The 100 device also includes a BD1 unit for storing the obtained likelihood measurements, calculated disparities and determined encoding parameters.
These units are controlled by processor μ1 of the 110 processing unit.
In relation to
For example, the device 200 includes a processing unit 210, equipped with a μ2 processor, and controlled by a computer program Pg_{2 }220, stored in a 230 memory and implementing the process according to the invention.
On initialisation, the encode instructions of the computer program Pg_{1 }220 are for example loaded into RAM memory before being executed by the processor of the processing unit 210. The processor of the 210 processing unit implements the steps of the method described above, according to the instructions of the computer program 220.
In this exemplary embodiment of the invention, the device 200 includes a computing machine dedicated to or configured for:
 Evaluating (EVAL) a plurality of value hypotheses of at least one description element of the current block by calculating a likelihood measurement per hypothesis;
 Calculating (CALC DV) a disparity of the obtained likelihood measurements;
 Determining (DET p) at least one parameter of an encoder according to the calculated disparity;
 Decoding (DEC IC) complementary information identifying at least one of these hypotheses;
 Obtaining the value of said at least one description element for the current block from said at least one identified hypothesis.
Advantageously, according to the first embodiment of the invention, device 200 is configured to predict said at least one description element by selecting the value hypothesis associated with the highest likelihood measurement, called the predicted value, to determine the information as a difference between the predicted value and the value of the description element, called the residual value, and to reconstruct the block by adjusting the predicted value using the residual value.
In the second embodiment, the 200 device is configured to classify the hypotheses in descending order of likelihood, to interpret the decoded information as a ranking in the ranking, to identify the hypothesis associated with that ranking, and to determine the value of said at least one element of description as that of the identified hypothesis.
The 200 system also includes a BD2 unit for storing the obtained likelihood measurements, calculated disparities and determined decoding parameters.
These units are controlled by processor μ2 of processing unit 210.
The 100 and 200 devices can be advantageously integrated into a TU user terminal.

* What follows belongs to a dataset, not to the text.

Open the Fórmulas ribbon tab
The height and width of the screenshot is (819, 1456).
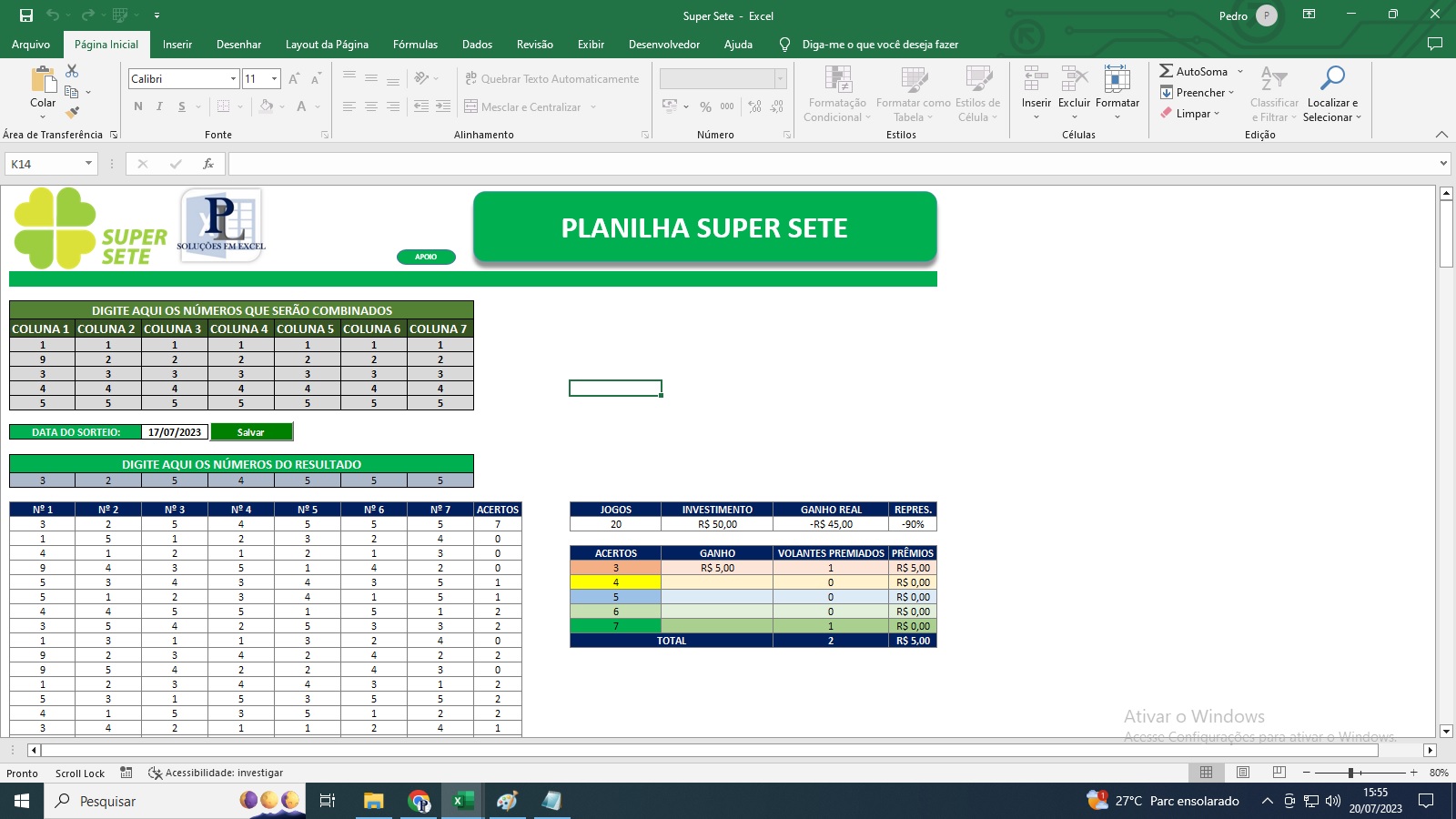(x=415, y=45)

They are then arranged to cooperate with at least the following modules of the TU terminal:
 a data transmitting/receiving I/O module, via which the TB bitstream or the FC compressed file is transmitted in a telecommunications network, for example a wireline network or a wireless network, respectively received;
 a DISP display module for the decoded images.
Thanks to its good performance, and in particular a compression gain of around 1%, the invention just described in its various modes of production applies to any video compression scheme per block. In particular, the encoding and decoding methods described above can be integrated into standard video encoders/decoders such as H.266, HEVC/H.265, AVC/H.264 or a future PostHEVC standard, or into any type of proprietary video encoders/decoders. The inventionspecific encoding and decoding methods also apply to all types of still image encoders/decoders.

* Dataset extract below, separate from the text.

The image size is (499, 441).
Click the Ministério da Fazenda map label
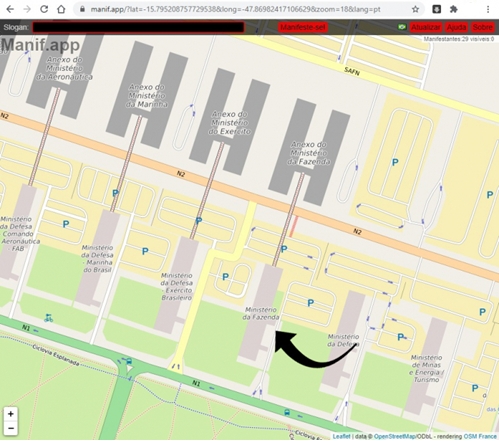tap(261, 313)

An exemplary embodiment of the present application improves the situation of the prior art.
An exemplary embodiment overcomes the disadvantages of prior art.
An exemplary embodiment proposes a solution that will improve compression performance.
It goes without saying that the methods of implementation described above have been given for information only and in no way restrictive, and that many modifications can easily be made by a person having ordinary skills in the art without going beyond the scope of the invention.